### [WHAT THE EXERCISE ASKS]
All records are to be restated word for word, with pictures excluded.

***** RECORDS FOR THE EXERCISE *****

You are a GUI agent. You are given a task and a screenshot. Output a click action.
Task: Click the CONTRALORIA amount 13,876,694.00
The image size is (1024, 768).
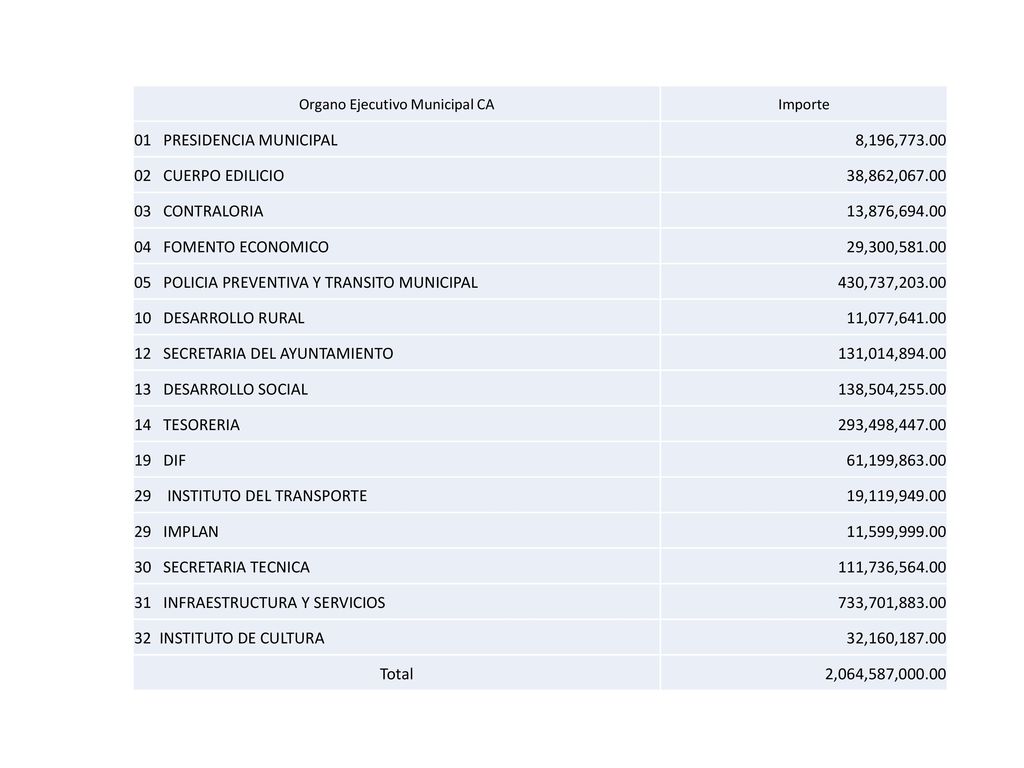(x=896, y=212)
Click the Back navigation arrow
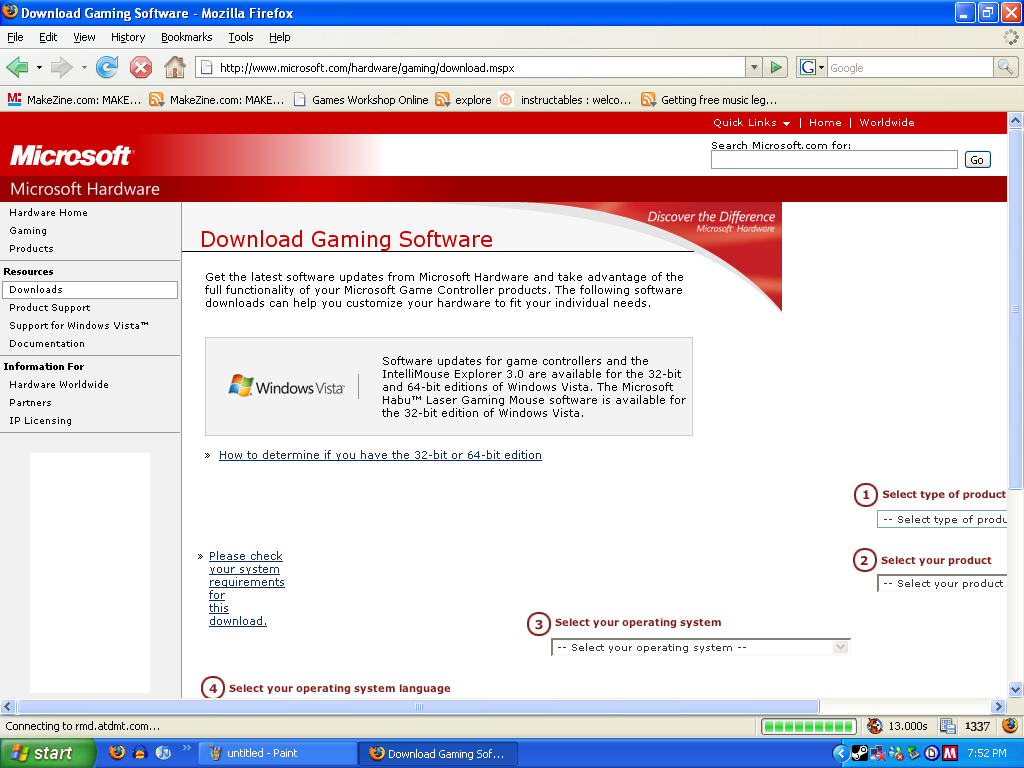 (x=17, y=68)
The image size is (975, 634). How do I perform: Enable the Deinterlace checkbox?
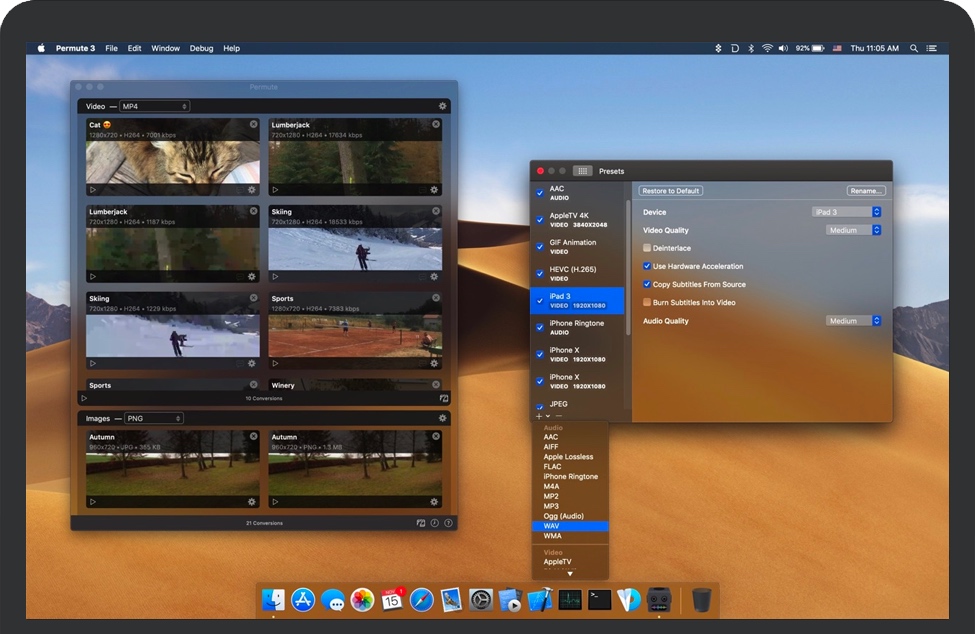point(647,248)
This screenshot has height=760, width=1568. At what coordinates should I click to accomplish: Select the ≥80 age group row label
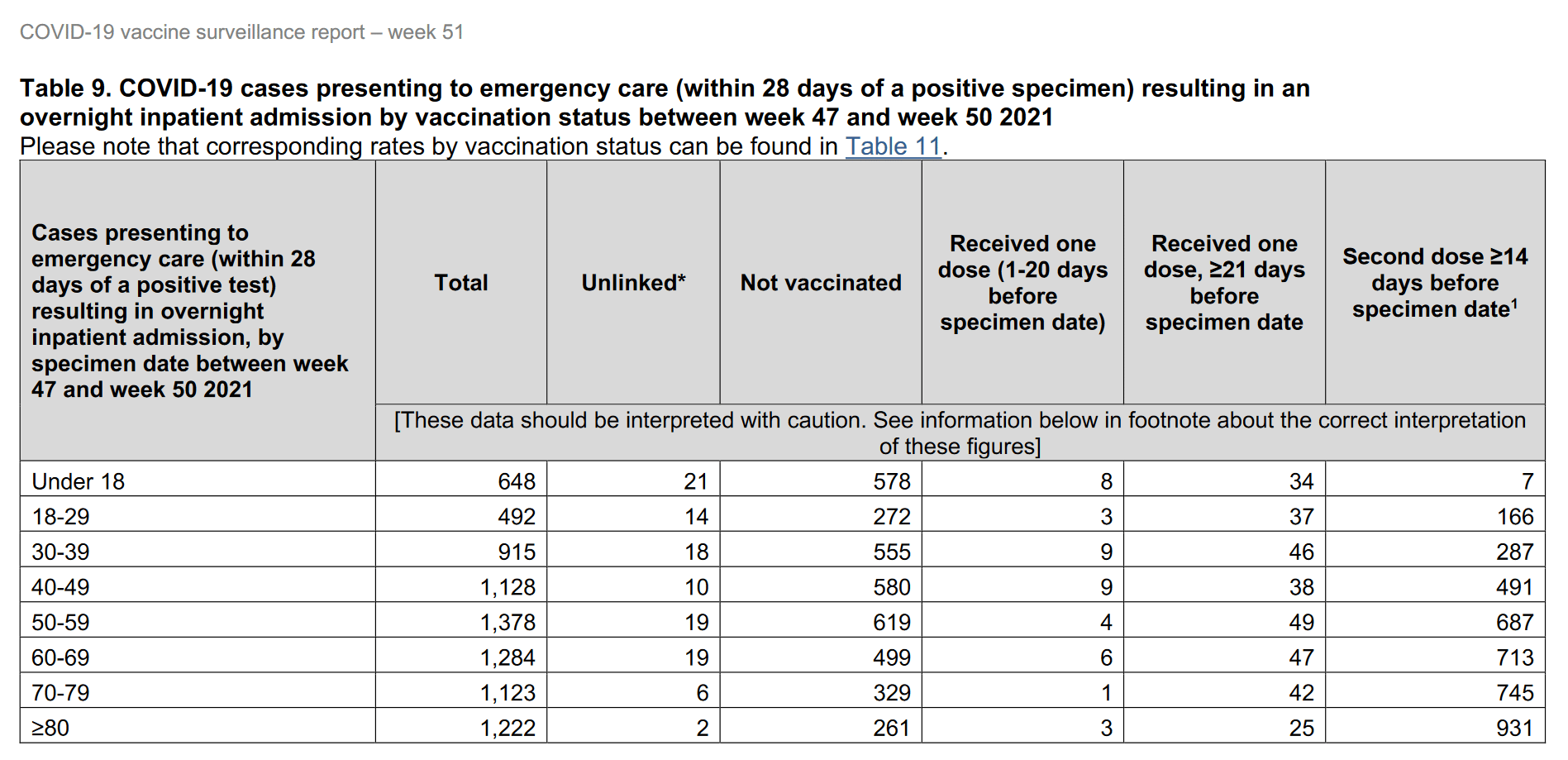click(x=51, y=728)
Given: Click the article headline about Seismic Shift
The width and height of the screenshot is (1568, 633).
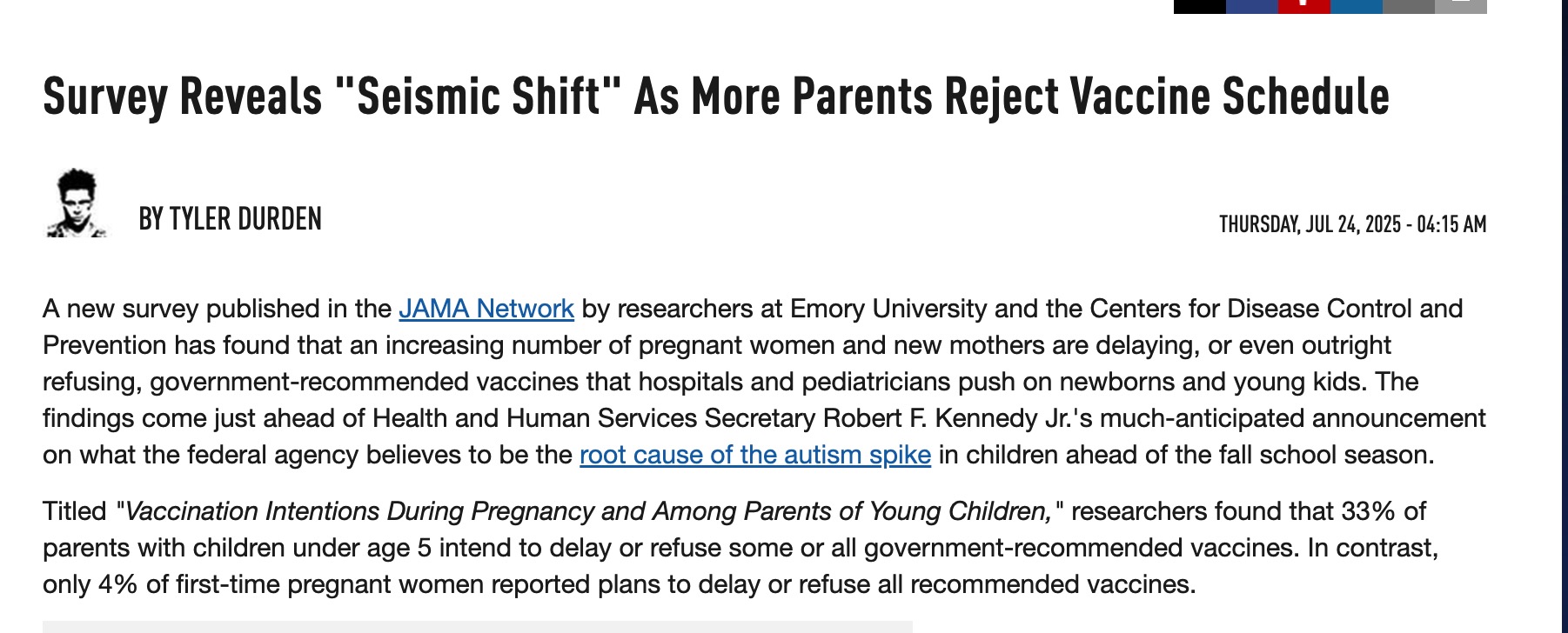Looking at the screenshot, I should tap(716, 96).
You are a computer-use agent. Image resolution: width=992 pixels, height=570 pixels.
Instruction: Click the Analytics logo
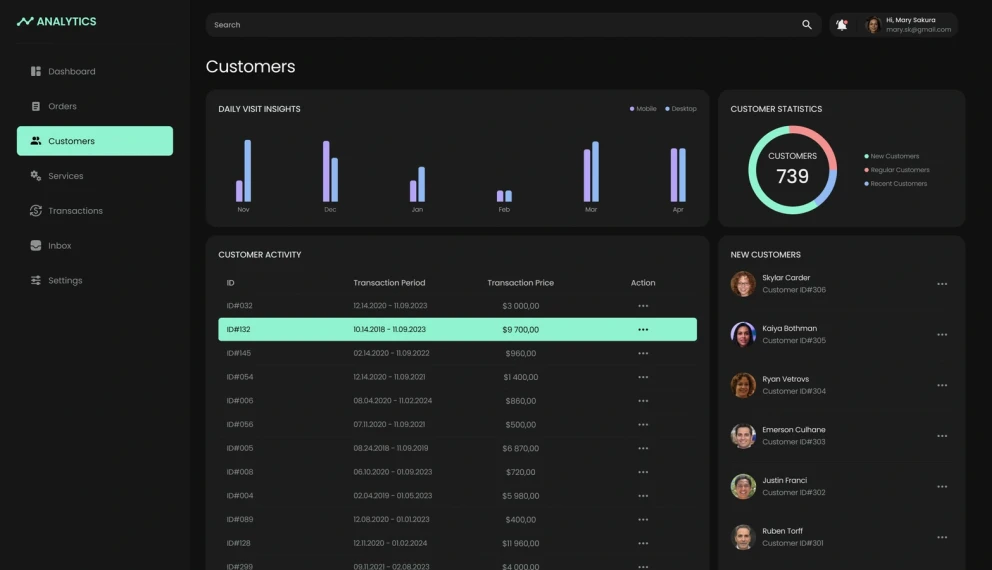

*****

### [RESULT BELOW]
You are a GUI agent. You are given a task and a screenshot. Output a click action.
Task: Click the CONTRALORIA amount 13,876,694.00
The image size is (1024, 768).
(x=896, y=212)
Click the Back navigation arrow
 (x=17, y=68)
The image size is (975, 634). How do I perform: Enable the Deinterlace checkbox?
point(647,248)
This screenshot has height=760, width=1568. At what coordinates should I click to accomplish: Select the ≥80 age group row label
click(x=51, y=728)
Given: Click the article headline about Seismic Shift
The width and height of the screenshot is (1568, 633).
Looking at the screenshot, I should tap(716, 96).
You are a computer-use agent. Image resolution: width=992 pixels, height=570 pixels.
Instruction: Click the Analytics logo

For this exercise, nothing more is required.